Anyway, he managed to make it look good despite the color fiesta at the roots (I’m probably exaggerating, but the color patches are glaringly obvious to me). And it was nice to sit in the chair for a couple of hours and let someone else take care of me for once, instead of always having to take care of other people.

Telltale signs of decency

June 1, 2008 at 7:00 am | Posted in professional ethics | 2 Comments

This may strike other people as utterly irrational and stupid, but despite the fact that I got screwed over pretty badly, I would still work with these guys. Whenever I talk about what happened, the response I get is along the lines of, well we told you they were all jerks, and you didn’t believe us.

So why do I still disagree with that assessment? Because I can see it on their faces that they feel pretty crappy about it as well. I don’t know what went on behind the scenes, but I’m pretty certain that only a very small minority, if anyone at all, really intended for this to be the outcome.

And on the scale of sociopathy, remorse weighs heavily on the side of these being decent people with no choice that doesn’t harm someone, and against them being reckless, self-centered people with no moral compass. Which is an important thing to consider, because who hasn’t been in a situation where all your choices were bad ones? But I don’t want to work with people who would throw me under the bus without hesitation, the moment it becomes personally advantageous to do so.
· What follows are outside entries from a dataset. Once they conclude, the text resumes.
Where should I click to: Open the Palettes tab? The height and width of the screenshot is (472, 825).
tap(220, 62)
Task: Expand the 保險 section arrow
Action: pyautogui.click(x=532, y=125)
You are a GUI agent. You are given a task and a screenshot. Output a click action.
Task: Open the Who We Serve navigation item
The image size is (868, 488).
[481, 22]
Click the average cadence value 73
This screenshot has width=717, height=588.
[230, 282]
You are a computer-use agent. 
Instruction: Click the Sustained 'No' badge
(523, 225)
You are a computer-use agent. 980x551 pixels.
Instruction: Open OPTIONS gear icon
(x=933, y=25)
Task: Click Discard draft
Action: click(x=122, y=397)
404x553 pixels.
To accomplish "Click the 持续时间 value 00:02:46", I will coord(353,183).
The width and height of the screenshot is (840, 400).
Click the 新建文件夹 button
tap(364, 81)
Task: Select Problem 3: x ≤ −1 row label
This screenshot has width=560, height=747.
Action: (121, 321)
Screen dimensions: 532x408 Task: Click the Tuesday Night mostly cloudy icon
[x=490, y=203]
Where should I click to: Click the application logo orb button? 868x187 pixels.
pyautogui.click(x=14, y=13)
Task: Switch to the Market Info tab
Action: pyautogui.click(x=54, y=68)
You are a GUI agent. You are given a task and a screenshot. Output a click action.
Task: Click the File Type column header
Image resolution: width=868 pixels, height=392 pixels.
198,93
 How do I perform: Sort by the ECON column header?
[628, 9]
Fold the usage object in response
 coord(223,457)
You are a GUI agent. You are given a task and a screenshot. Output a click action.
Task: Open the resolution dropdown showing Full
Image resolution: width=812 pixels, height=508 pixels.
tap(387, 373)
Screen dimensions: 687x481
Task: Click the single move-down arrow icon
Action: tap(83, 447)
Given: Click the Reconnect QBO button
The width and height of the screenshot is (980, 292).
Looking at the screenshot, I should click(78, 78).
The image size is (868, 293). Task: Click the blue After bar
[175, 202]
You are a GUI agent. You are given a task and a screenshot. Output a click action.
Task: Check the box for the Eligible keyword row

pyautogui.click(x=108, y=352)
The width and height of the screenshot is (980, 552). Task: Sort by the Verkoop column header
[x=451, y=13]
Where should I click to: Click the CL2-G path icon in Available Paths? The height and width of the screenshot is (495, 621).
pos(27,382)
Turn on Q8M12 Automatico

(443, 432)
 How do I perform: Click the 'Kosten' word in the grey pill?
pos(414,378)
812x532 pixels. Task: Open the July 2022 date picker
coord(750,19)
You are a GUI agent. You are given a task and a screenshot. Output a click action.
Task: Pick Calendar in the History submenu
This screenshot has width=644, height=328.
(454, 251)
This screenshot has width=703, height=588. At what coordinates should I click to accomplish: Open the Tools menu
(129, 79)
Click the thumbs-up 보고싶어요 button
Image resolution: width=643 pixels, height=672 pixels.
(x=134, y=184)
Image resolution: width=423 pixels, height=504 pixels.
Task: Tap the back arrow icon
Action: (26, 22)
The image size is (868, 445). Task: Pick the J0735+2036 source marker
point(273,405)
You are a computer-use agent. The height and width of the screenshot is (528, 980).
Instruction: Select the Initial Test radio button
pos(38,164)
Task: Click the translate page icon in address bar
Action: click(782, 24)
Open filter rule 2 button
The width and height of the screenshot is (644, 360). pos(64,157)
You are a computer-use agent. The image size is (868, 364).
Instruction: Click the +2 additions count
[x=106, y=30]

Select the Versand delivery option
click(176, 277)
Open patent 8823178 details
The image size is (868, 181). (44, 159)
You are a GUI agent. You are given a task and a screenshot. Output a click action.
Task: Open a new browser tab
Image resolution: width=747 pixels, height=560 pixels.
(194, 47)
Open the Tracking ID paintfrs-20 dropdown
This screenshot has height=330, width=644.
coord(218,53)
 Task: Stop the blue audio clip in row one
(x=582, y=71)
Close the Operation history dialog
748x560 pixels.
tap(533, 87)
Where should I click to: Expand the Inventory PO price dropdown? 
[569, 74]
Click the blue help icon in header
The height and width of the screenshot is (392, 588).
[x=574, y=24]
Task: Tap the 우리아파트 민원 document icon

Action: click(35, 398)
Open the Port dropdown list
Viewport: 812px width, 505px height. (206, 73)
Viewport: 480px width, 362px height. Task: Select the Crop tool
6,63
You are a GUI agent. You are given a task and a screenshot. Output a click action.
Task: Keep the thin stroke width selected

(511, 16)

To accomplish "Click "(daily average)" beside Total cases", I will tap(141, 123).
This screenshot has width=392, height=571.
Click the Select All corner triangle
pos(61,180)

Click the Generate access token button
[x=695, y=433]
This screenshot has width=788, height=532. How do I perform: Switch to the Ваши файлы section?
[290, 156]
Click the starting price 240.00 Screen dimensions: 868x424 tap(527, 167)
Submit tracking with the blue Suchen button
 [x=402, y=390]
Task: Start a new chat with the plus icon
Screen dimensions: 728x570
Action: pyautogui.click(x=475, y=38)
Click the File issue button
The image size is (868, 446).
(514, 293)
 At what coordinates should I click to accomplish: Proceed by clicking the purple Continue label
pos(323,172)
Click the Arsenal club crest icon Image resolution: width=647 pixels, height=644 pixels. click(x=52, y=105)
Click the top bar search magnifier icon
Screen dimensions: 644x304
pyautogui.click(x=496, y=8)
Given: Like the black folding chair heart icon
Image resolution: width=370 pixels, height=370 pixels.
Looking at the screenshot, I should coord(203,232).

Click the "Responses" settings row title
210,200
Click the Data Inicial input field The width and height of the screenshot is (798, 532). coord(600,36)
Neurosurgery residency is a long term relationship. Longer than most marriages, as they say. And you can’t just banish everyone from your life who’s ever hurt you in any way, or spoken harshly to you. That’s not how it works. And that’s not how I work. So even though I am jobless either way in the short run, it does matter to me in the long run whether they feel bad about it or not. Because if they do, then these are people I can work with. The question I don’t have the answer to is whether they still want to work with me.

And though I don’t tell anyone so, I do give serious consideration to every specialty I rotate through. However, much as I like vascular and thoracic surgery, it’s a fellowship that requires a whole general surgery residency first. And I would never make it through that with my sanity intact. I can’t even picture myself as a PGY2 in general surgery, much less a chief. Obviously, you do what you have to. But that’s an awful lot of Have To before I’d get to the Want To. Whereas this year was really the only part of a neurosurgery residency that I dreaded.